High-grade irAEs was defined as grade ≥3. Clinical decision referred to patients who had completed a fixed course of ICIs. PD-1, programmed death-1; PD-L1, programmed cell death-ligand 1; CTLA-4, cytotoxic T-lymphocyte antigen-4; ICIs, immune checkpoint inhibitors; ORR, objective response rate; DCR, disease control rate; irAEs, immune-related adverse events; PFS, progression-free survival; OS, overall survival; PD, progression disease.

Efficacy

Sixteen studies (8,9,17-21,23-29,31,32) were enrolled in the analysis of efficacy of ICIs retreatment. The pooled ORR and DCR of ICIs retreatment were respectively 20% and 54% (). ICIs retreatment was associated with a decrease in ORR and DCR compared to prior ICIs treatment (ORR: OR, 0.29; 95% CI: 0.14–0.63; P=0.002; I2=74%); (DCR: OR, 0.53; 95% CI: 0.28–0.99; P=0.05; I2=66%) (Figure S1).

Table 2

The pooled ORR and DCR and the pooled incidence of irAEs

Reasons for discontinuation of prior ICIs	ORR	DCR	All-grade irAEs	High-grade irAEs
Retreatment (overall)	20%	54%	41%	13%
Rechallenge after PD	8%	39%	–	–
Resumption after irAEs and clinical decision	34%	71%	–	–

Grade ≥3 was defined as high-grade irAEs. ORR, objective response rate; DCR, disease control rate; PD, progression disease; irAEs, immune-related "adverse" events; ICI, immune checkpoint inhibitor.
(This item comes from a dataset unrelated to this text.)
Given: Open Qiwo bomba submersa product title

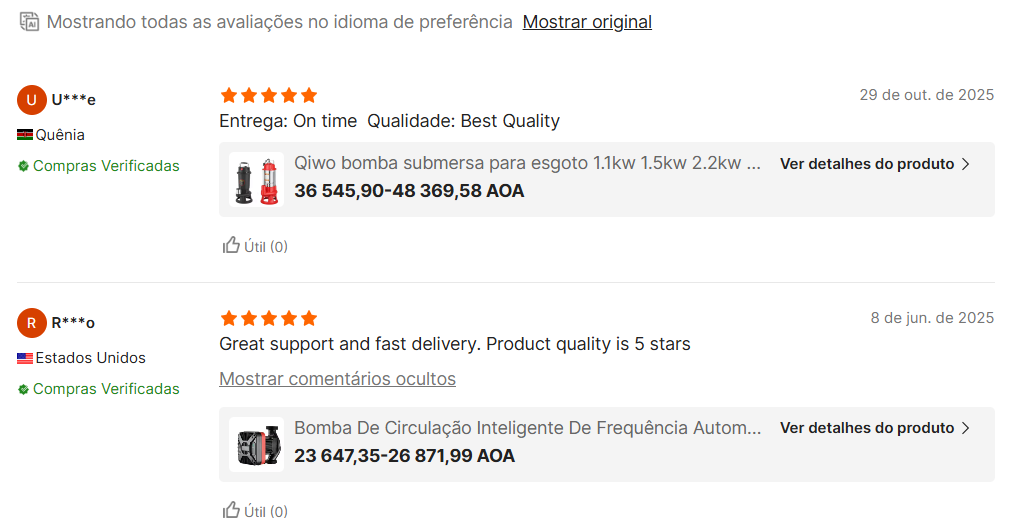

We further performed subgroup analysis according to the reasons for discontinuation of prior ICIs treatment. The pooled ORR and DCR of ICIs rechallenge were 8% and 39% () respectively which were applied for patients who interrupted prior ICIs treatment because of progression. ICIs rechallenge showed a lower ORR and DCR compared with initial ICIs treatment (ORR: OR, 0.13; 95% CI: 0.06–0.29; P<0.05; I2=0%) (DCR: OR, 0.33; 95% CI: 0.21–0.53; P<0.05; I2=0%). In contrast, the pooled ORR and DCR of ICIs resumption were 34% and 71% () in studies where patients discontinued the initial treatment due to irAEs or completion of a fixed course, showing no significant difference in ORR and DCR compared with initial immunotherapy (ORR: OR, 0.67; 95% CI: 0.24–1.87; P>0.05; I2=74%) (DCR: OR, 1.81; 95% CI: 0.38–8.69; P>0.05; I2=69%) ().

Figure 2

Subgroup analyses of the association between the efficacy of ICIs retreatment and the reason for interruption of initial ICIs. (A) the ORR of ICIs rechallenge; (B) the DCR of ICIs rechallenge; (C) the ORR of ICIs resumption; (D) the DCR of ICIs resumption. ICIs rechallenge was defined as retreatment that can be applied to patients who progressed during treatment or within 12 weeks of termination of immunotherapy. ICIs resumption was defined as retreatment of a patient who previously discontinued immunotherapy because of an irAE or completion of a fixed course of immunotherapy. ORR, objective response rate; DCR, disease control rate; ICIs, immune checkpoint inhibitors; CI, confidence interval; M-H, Mantel-Haenszel model; irAEs, immune-related adverse events.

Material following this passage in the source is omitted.